Black Swans: Recapitulative Statements/VIES (VAT) & Use Tax Reciprocity (RST)

25 Pages Posted: 23 Feb 2012 Last revised: 2 Dec 2019

See all articles by Richard Thompson Ainsworth

Richard Thompson Ainsworth

NYU - Graduate Tax Program; Boston University - School of Law

Date Written: February 22, 2012

Abstract

There is fundamentally no difference between a value added tax (VAT), and a retail sales tax (RST) when it comes to collecting the tax on cross-border sales. If (under a VAT) a seller is allowed to “zero-rate” cross-border sales, or if (under a RST) a seller is exempt from collecting the tax on cross-border sales, the critical enforcement question is exactly the same – how does the system assure that the buyer will self-assess (and pay) the tax?

The simple answer is that the tax administration audits. The more complicated answer notes that the effectiveness of the audit (by the destination jurisdiction) depends heavily on its ability to secure transactional data from the origin jurisdiction. Without a good information exchange mechanism this audit is difficult. The EU’s data-sharing mechanism involves recapitulative statements by origin state sellers and a VAT Information Exchange System (VIES) that shares this information with the destination state. There is a technology-intensive proposal to do the same among the US states, the Use Tax Reciprocity (UTR) system.
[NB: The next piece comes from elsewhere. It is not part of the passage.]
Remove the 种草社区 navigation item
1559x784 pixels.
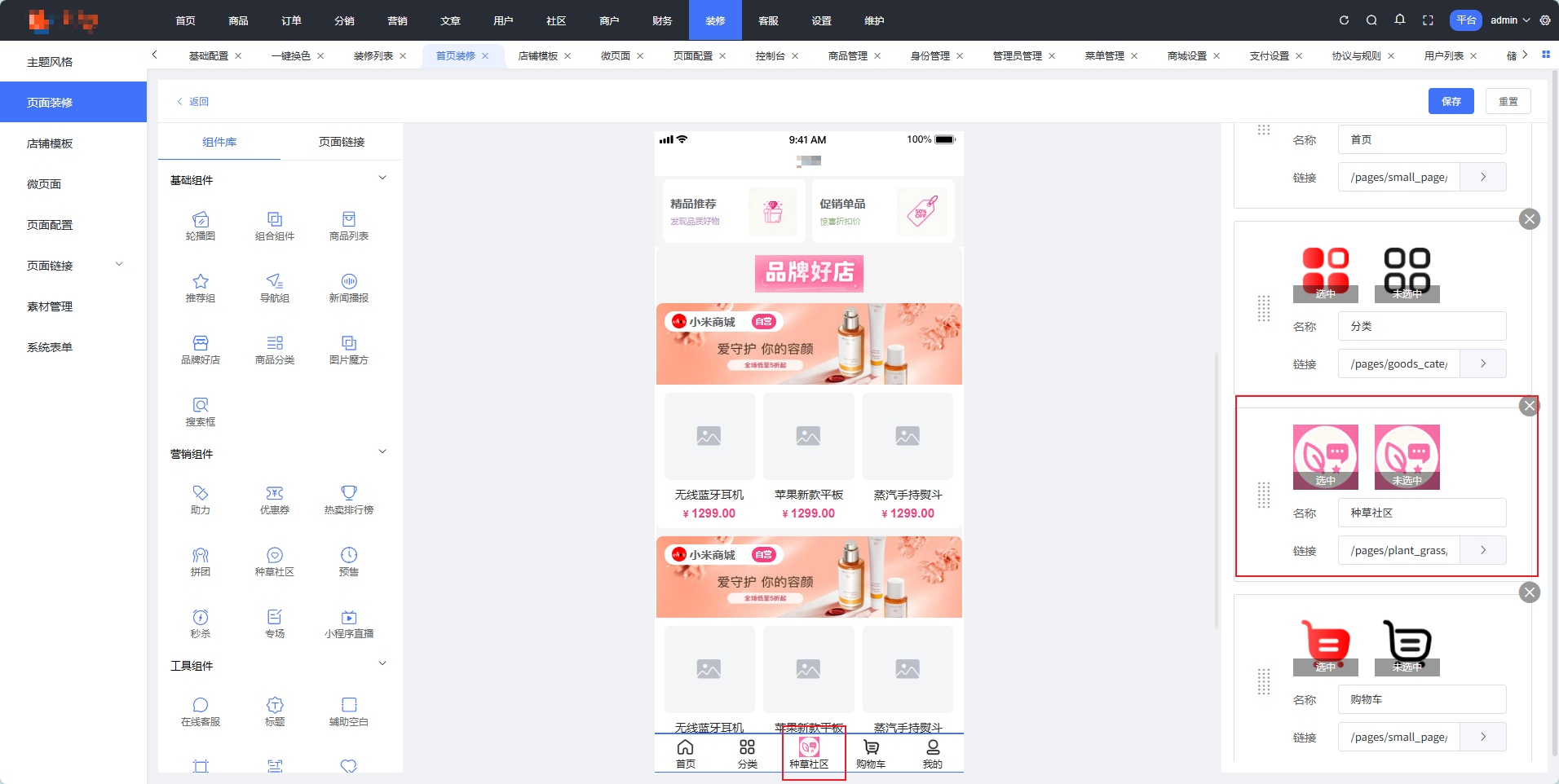pyautogui.click(x=1530, y=406)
The EU’s recapitulative statement/VIES network is a classic Black Swan, a program characterized by extraordinary cost overruns, extreme schedule delays, and dramatic shortfalls in realized benefits. Black Swans have an average cost overrun of 200%, and an average schedule overrun of 70%. The UTR has the same problems.

Program management professionals from the Harvard, Berkeley and Oxford business schools would suggest that the UTR promoters suffer from “Black Swan blindness.” They need to ask if this major IT project: (1) Can absorb the hit if the project goes over budget by 400%? (2) Can survive if only 25% to 50% of the projected benefits are realized? (3) Can take the hit if 15% of the medium-sized IT projects (secondary projects related to the main project) are also over budget by 200%? Many of the URT’s difficulties can be identified through a “reference class forecasting” study.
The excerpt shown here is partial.